Blackfriday

Das K in Black Friday steht für „Konsumkritik ist ein Privileg”


Laura | 19.11.20

Diesen Monat ist Black Friday. Wem das nichts sagt, der hört am besten sofort auf zu lesen. Alle anderen hingegen wissen, dass dies wieder ein Tag oder viel mehr eine Woche ist, in der gerne der Gedanke an nachhaltigen Konsum außer Acht gelassen wird. Black Friday bedeutet Super Sale auf der ganzen Welt; in allen Bereichen werden Produkte zu angeblichen Sonderpreisen auf die Konsument:innen losgelassen. Seinen Ursprung findet dieser Tag, wie so vieles, in den USA. Traditionell ist der vierte Freitag im Monat November, also der Tag nach Thanksgiving, der Tag an dem offiziell die Weihnachtssaison losgeht und auch die ersten Weihnachtseinkäufe getätigt werden können.

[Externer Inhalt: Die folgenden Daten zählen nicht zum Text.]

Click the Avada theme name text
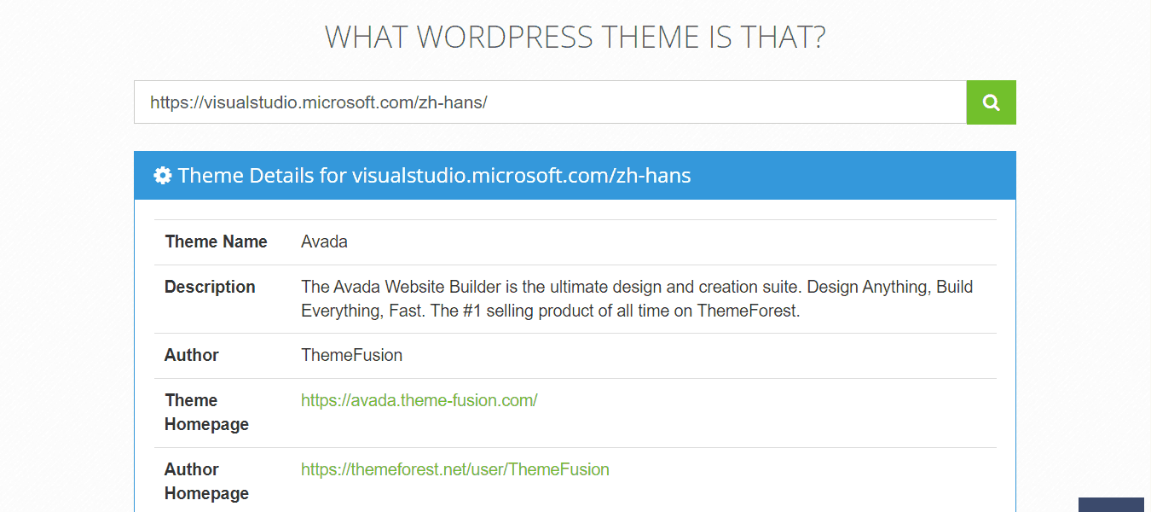Viewport: 1151px width, 512px height. pos(324,241)
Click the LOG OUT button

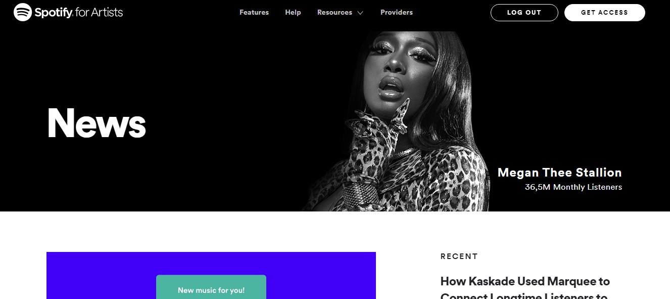click(x=524, y=13)
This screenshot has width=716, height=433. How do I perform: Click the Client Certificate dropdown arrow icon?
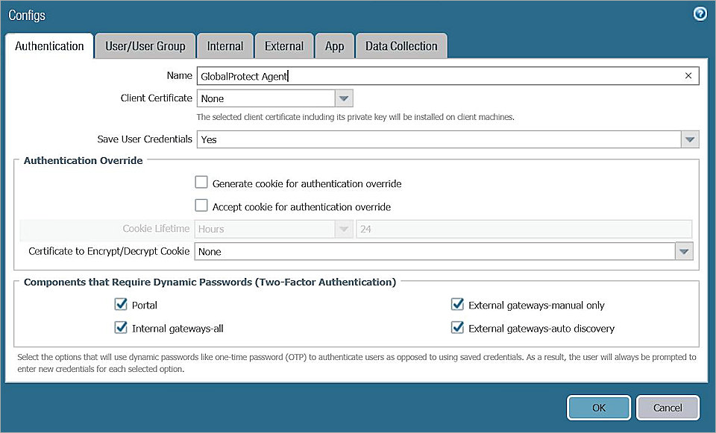pyautogui.click(x=343, y=98)
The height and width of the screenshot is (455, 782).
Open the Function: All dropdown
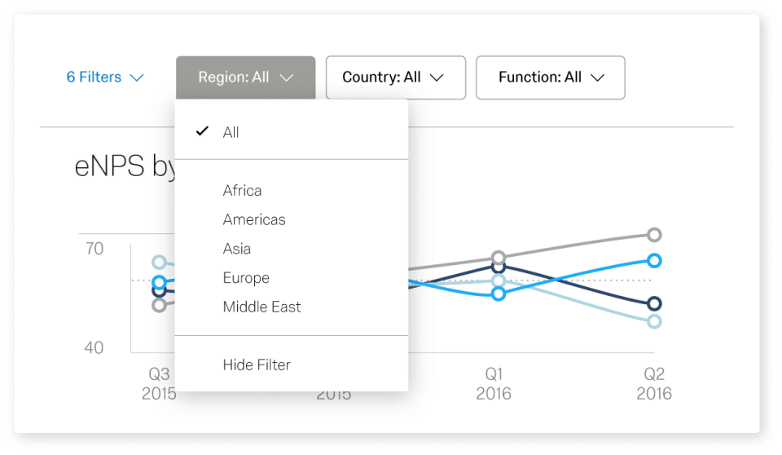click(550, 77)
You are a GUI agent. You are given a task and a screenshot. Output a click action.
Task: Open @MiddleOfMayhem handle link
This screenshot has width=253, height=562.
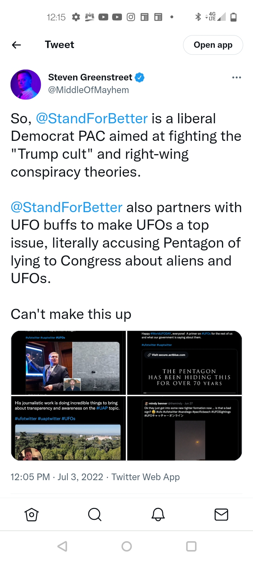click(89, 90)
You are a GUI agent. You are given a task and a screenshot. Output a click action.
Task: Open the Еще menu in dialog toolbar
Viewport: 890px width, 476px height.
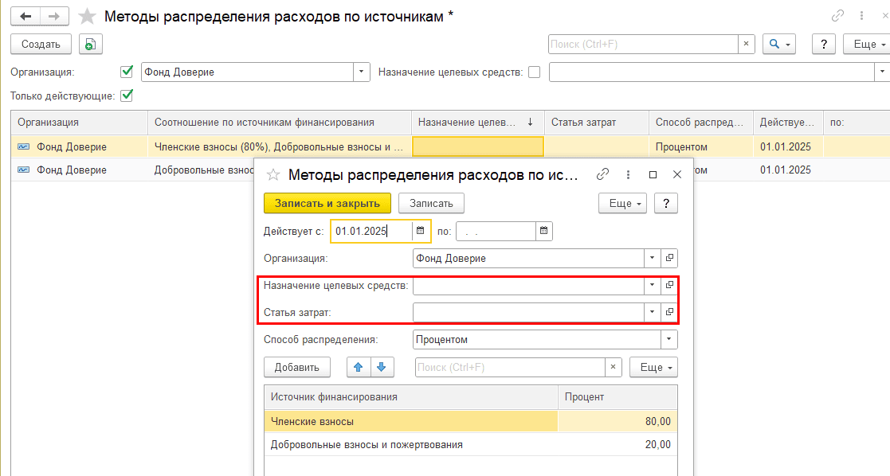(x=625, y=204)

In Deutschland liegt der Unterschied darin, dass sich die Black Friday-Rabatte bisher in erster Linie auf den Onlinehandel beschränken und sich weniger im örtlichen Einzelhandel niederschlagen.
Warum dieser Tag zu kritisieren ist, liegt auf der Hand: Faktisch betrachtet sind die vermeintlichen Schnäppchen meist gar keine wirklichen Schnäppchen. Viele Produkte unterliegen das ganze Jahr über starken Preisschwankungen. In einigen besonders dreisten Fällen wurden die Preise kurz vor besagtem Tag hoch angesetzt, um dann wieder tief fallen zu können. Zudem sind wir Opfer unseres eigenen Gehirns, dass beim Anblick von roten Prozentzeichen das Belohnungssystem aktiviert und uns Dinge kaufen lässt, die wir weder brauchen noch wirklich wollen, von denen uns aber vorgegaukelt wird, dass wir ein Super-Angebot bekommen haben. Dieses exzessive Konsumieren am Black Friday ist auch aus nachhaltigen Gründen mehr als nur fragwürdig: Wir fördern damit die Konsumschleife. Lagerhallen werden leergeräumt, die zuvor vollgestopft waren mit nutzlosen Dingen, die nun wieder aufgefüllt werden können. Black Friday ist eine einzige profitable Marketingstrategie, eine Möglichkeit die vollkommen übersättigten Konsument:innen weiterhin dazu anzuregen immer mehr (Sinnloses) zu konsumieren. Dass dabei Ressourcen verschwendet und vor allem fast consuming Produkte auf dem Markt umhergereicht werden, lässt sich gerne ausblenden, wenn man, von der Shopping-Euphorie umnebelt, sich an seinen neuen Dingen erfreut. Doch wie eine Greenpeace-Studie gezeigt hat, ist auch dies ein Trugschluss: Konsum macht nicht glücklich, eher im Gegenteil.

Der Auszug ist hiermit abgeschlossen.